Mr Callaghan, from the Blackley area of the city, is a former bus driver himself and said other passengers were outraged when the driver refused to move.

His wife, Maria, 58, had helped him onto the bus before purchasing her own 1.40 ticket.

We would be more than happy to send a representative from the company to meet with Mr Callaghan to discuss his concerns
Bob Mason, First Bus

"After my wife helped push me on to the bus, he shouted after us down the bus 'Oi, have you got a pass, mate?'."

"Everyone was shouting and saying: 'What's wrong with this driver, is he for real?'

"I felt all eyes on me - it was incredibly embarrassing and belittling.

"I'm an easy-going guy - nothing fazes me normally - but I was gobsmacked at the driver's attitude."

Fortunately, Mr Callaghan was able to show the driver his pass - but he was left embarrassed by the incident.

Mr Callaghan, who worked as a bus driver in Greater Manchester for 17 years until 1980, is planning to make a written complaint to First buses about his treatment on Sunday 25 March.

Investigation triggered

"In all my time working, I never once asked people for passes if they were obviously blind or disabled," he added.

"That's just unnecessary and unkind."

Mr Callaghan lost his legs three years ago through diabetes, one six months after the other.

Although he and his wife have a car, they occasionally use public transport to visit friends for lunch.

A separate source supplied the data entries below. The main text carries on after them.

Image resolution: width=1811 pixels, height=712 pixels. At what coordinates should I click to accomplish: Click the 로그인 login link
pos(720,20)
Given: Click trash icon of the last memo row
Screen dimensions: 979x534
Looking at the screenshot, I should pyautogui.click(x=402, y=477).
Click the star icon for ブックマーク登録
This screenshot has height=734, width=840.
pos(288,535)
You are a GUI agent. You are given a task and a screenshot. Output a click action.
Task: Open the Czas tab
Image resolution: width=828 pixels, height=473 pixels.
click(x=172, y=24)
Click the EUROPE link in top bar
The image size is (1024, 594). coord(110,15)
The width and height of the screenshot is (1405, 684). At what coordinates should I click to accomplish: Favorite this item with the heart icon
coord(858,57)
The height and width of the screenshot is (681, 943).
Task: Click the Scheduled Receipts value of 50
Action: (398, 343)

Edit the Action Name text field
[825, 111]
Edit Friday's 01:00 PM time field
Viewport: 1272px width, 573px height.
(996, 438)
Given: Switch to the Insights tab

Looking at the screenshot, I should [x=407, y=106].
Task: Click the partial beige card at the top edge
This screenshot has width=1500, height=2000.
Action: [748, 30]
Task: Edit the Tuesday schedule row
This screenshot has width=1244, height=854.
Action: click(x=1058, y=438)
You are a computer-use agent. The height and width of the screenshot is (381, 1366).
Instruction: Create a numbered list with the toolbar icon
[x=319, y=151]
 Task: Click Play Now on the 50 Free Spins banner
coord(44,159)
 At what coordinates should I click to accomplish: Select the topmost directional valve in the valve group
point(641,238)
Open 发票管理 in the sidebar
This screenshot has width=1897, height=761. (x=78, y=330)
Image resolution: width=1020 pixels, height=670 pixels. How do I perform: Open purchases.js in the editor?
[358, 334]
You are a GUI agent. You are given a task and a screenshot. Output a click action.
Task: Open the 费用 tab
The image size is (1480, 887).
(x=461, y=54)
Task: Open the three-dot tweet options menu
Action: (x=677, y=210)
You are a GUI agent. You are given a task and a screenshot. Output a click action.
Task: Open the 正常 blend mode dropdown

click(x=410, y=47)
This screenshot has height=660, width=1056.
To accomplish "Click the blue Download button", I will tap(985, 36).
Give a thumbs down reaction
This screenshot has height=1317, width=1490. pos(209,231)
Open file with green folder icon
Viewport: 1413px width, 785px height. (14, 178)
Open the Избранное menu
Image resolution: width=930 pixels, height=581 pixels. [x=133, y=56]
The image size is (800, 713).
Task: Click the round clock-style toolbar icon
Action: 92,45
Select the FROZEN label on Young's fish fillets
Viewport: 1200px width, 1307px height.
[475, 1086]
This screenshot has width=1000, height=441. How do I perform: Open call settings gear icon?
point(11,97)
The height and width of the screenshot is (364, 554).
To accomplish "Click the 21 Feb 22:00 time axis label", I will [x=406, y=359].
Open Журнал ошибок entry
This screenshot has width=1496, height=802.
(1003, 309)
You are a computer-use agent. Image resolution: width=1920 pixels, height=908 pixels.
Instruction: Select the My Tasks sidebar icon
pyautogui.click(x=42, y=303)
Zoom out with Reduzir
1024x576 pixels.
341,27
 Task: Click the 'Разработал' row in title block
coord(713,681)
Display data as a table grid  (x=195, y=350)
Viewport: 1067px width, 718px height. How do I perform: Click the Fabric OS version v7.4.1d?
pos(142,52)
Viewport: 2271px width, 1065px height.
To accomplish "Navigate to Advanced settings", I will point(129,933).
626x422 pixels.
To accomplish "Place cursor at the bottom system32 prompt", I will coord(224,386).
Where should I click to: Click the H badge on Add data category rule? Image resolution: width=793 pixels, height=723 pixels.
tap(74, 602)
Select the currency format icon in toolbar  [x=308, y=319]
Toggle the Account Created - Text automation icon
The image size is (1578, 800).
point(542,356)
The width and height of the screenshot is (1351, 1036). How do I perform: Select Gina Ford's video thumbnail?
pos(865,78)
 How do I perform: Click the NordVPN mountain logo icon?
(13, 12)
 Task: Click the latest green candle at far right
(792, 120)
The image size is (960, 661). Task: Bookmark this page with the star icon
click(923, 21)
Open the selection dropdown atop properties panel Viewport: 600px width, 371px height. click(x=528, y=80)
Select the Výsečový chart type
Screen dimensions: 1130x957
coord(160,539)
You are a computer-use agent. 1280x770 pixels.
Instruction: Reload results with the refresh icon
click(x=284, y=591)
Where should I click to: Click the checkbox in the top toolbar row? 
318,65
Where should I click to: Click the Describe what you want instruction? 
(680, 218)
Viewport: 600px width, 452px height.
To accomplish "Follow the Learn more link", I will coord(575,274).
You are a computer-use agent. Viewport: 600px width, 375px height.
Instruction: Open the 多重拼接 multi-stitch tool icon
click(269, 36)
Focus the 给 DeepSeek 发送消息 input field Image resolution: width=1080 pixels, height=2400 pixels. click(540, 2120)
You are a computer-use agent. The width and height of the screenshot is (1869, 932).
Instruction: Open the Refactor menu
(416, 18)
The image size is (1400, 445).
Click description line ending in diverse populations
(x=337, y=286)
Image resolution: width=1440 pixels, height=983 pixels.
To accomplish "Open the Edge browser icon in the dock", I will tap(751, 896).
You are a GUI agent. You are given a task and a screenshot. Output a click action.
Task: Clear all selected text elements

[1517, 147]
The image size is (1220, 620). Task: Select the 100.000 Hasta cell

Mr Mason, First's service delivery director, said he was "saddened" to hear about Mr Callaghan's experiences.

"I'd like to apologise to him for any embarrassment and discomfort he experienced," said Mr Mason.

"We need to establish all the facts so that we can learn what transpired and introduce steps, if necessary, to ensure there is no repeat at any time in the future.

"We would be more than happy to send a representative from the company to meet with Mr Callaghan to discuss his concerns."